In 2018 he was the subject of Des histoires inventées, a documentary film by Jean-Marc E. Roy. He subsequently collaborated directly with Roy as co-director of the 2025 docufiction film Cardboard City (Ville Jacques-Carton).

==Filmography==
- 1966: La mort vue par...
- 1967: Chroniques Labradoriennes
- 1971: The Return of the Immaculate Conception (Le Retour de l'immaculé conception)
- 1974: Night Cap
- 1974: Bar Salon
- 1976: A Pacemaker and a Sidecar (L'Eau chaude, l'eau frette)
- 1983: Au clair de la lune
- 1988: Kalamazoo
- 1990: An Imaginary Tale (Une histoire inventée)
- 1994: The Wind from Wyoming (Le Vent du Wyoming)
- 1998: The Countess of Baton Rouge (La Comtesse de Bâton Rouge)
- 2004: Acapulco Gold
- 2005: The United States of Albert (Les États-Unis d'Albert)
- 2009: Je me souviens
- 2011: Coteau Rouge
- 2016: Kiss Me Like a Lover (Embrasse-moi comme tu m'aimes)
- 2019: Forgotten Flowers (Les fleurs oubliées)

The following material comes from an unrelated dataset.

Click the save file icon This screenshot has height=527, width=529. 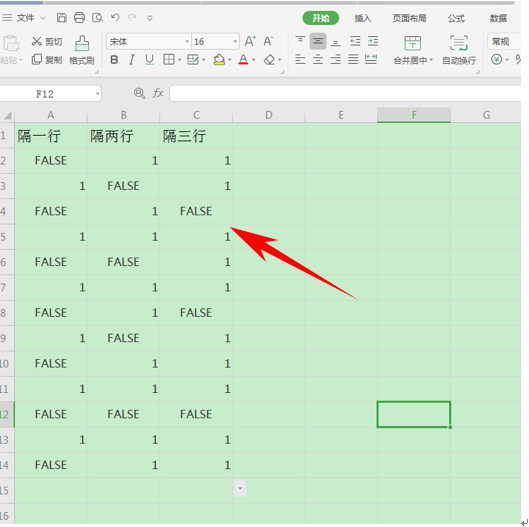[x=61, y=18]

- 2024: Ababooned (Ababouiné)
- 2025: Cardboard City (Ville Jacques-Carton), codirected with Jean-Marc E. Roy

==Awards==
Forcier won the Prix André-Guérin in 1990. In 2003, he won the prix Albert-Tessier for an outstanding career in Quebec cinema. In 2010, he received Canada's Governor General's Awards in Visual and Media Arts He has received six Genie Award nominations. In the 2018 Prix Iris, he was honoured with the Iris Hommage for 50 years of contributions to the province's film industry. In 2024, he was awarded the Prix Denis-Héroux Award at the 28th Fantasia International Film Festival.